_What you will do:_ Please produce an exact transcription of the lines from the one containing "Task: Tap the green 최대 10,196원 amount" through the last line of the entries, leaving out every picture.

════════════════════

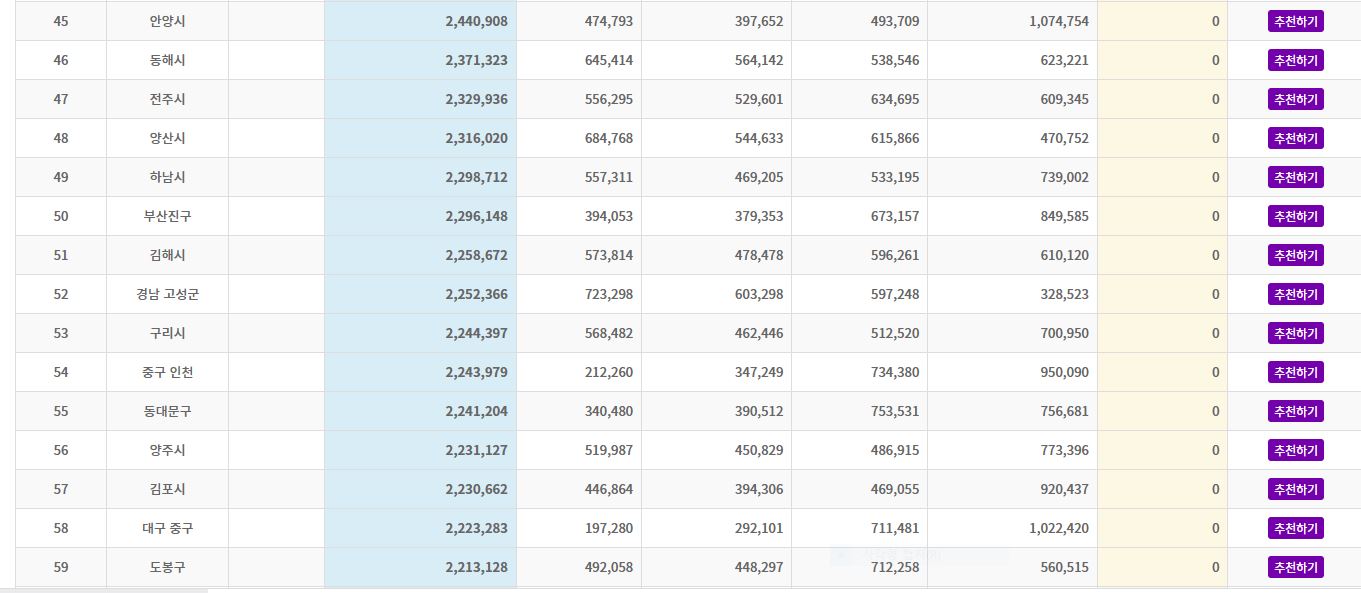Click 추천하기 next to 양산시
This screenshot has height=593, width=1361.
coord(1295,138)
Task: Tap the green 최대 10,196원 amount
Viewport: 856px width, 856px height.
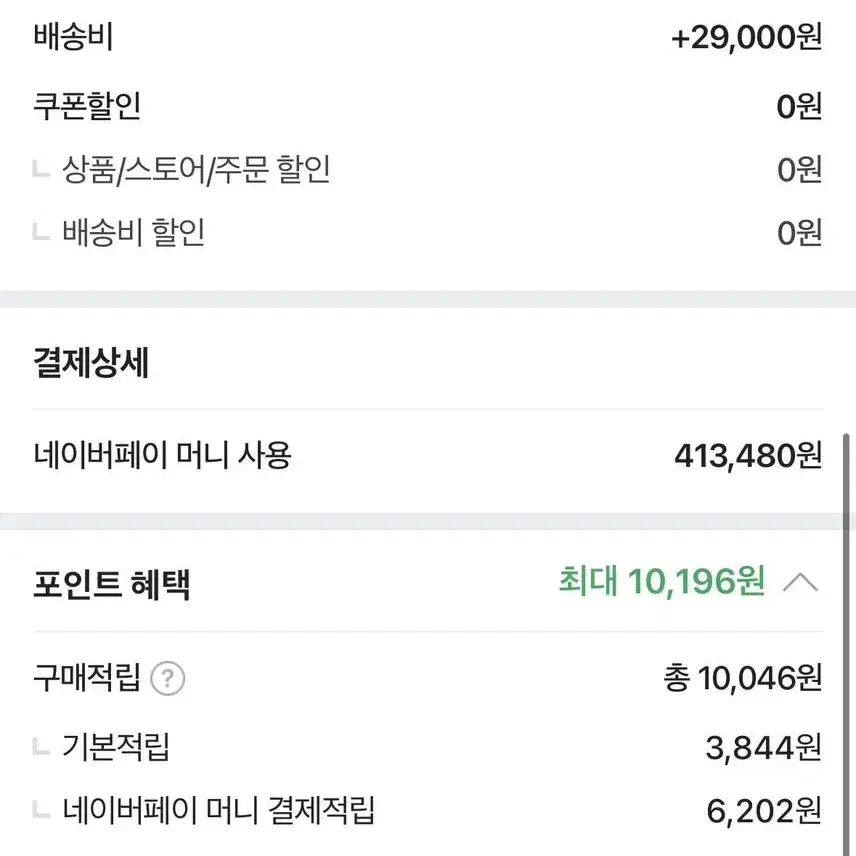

════════════════════

_Response area:_
Task: Tap the green 최대 10,196원 amount
Viewport: 856px width, 856px height.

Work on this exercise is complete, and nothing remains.